Barbara Ehrenreich, the feminist and political activist, described the Roseanne of the sitcom as representing "the hopeless underclass of the female sex: polyester-clad, overweight … fast-food waitresses, factory workers, housewives, members of the invisible pink-collar army; the despised, the jilted, the underpaid…". And for all her own millions, Roseanne's blue-collar, low-wage image makes her an emblem of the 47 per cent non-income-tax-paying of the US population written off by Romney as too tied by dependency to the Democrats to dream of voting for him.

Born 60 years ago in Salt Lake City, Utah, she was raised solely as a Jew until she developed Bell's palsy at three.

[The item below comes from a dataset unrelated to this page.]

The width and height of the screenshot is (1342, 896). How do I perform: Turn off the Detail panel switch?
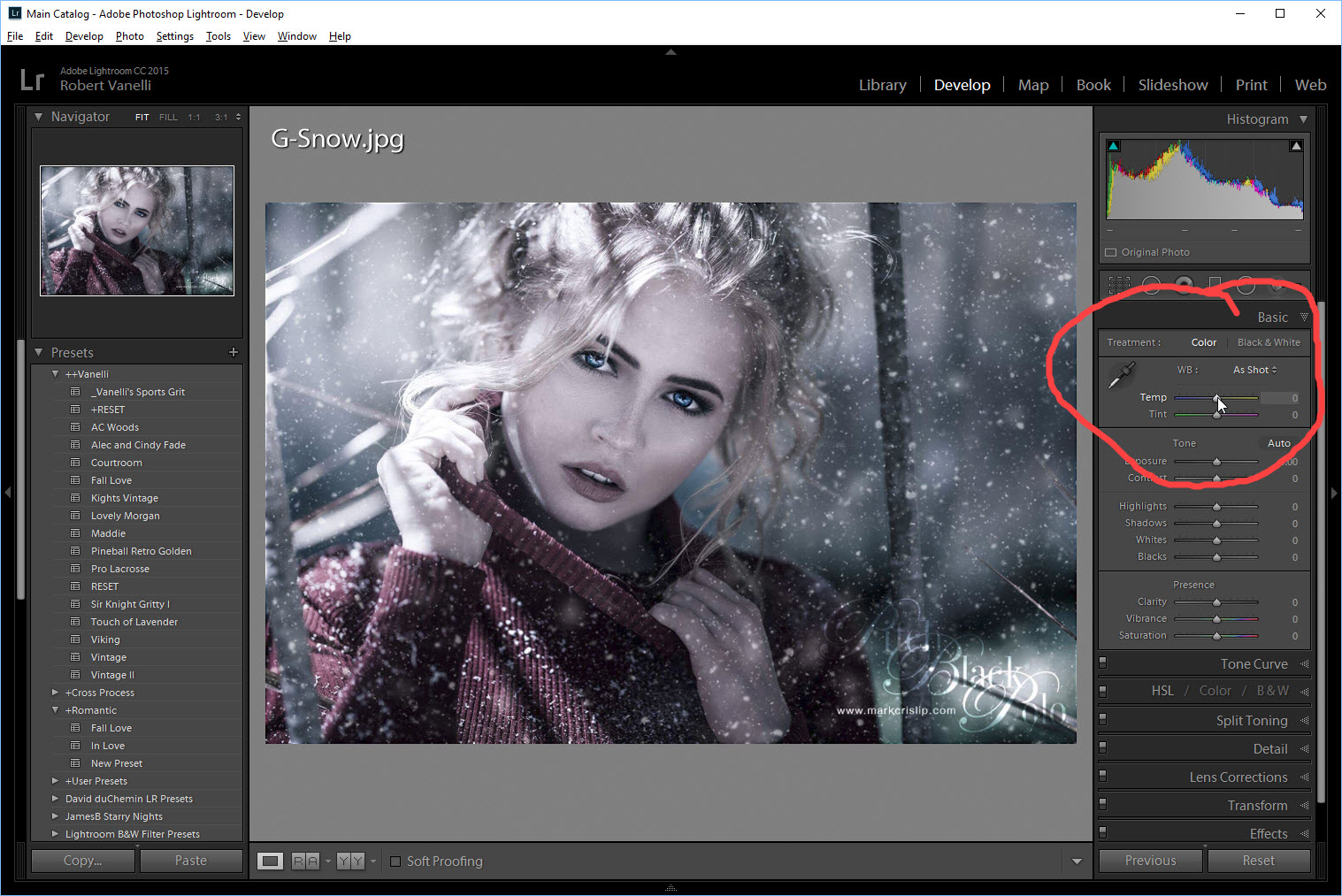point(1103,748)
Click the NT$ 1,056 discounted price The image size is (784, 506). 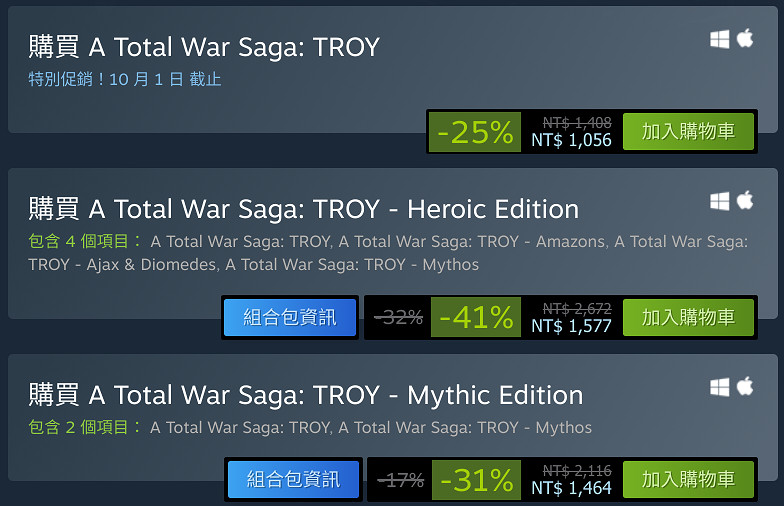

When the rabbi's prayers failed to cure her, Roseanne's mother turned to a Mormon preacher. He worked an apparent miracle, and from then on her religious life was an unlikely hotchpotch. "Friday, Saturday and Sunday mornings I was a Jew," Roseanne recalls. "Sunday afternoon we were Mormons." Only many years later did she learn that Bell's palsy has a tendency to vanish spontaneously in small children.

With Roseanne, who later retracted the claim that she was sexually abused by her parents, everything must be taken with a pinch – if not a Siberian mine's-worth – of salt. But in the absence of contradictory evidence, we accept that this little Jewish girl took to the stage at six, lecturing worshippers at the Latter-day Saints churches. Who can say that her devoutness didn't inspire the young Mitt to become a Mormon bishop?

Multiple-married, though never bigamously, Roseanne's religious journey has latterly led her along the well-trodden celebrity path to Kabbalah, which some regard as more eccentric than Mormonism.

These days, any sense of shared identity with Romney has evaporated. "If you want to tell the government and the two domineering parties that you're sick and tired of all their evil," she says, "…vote for me." The good people of Utah, who waited ages for one of their own to run for president, will have an embarrassment of riches from which to choose on 6 November.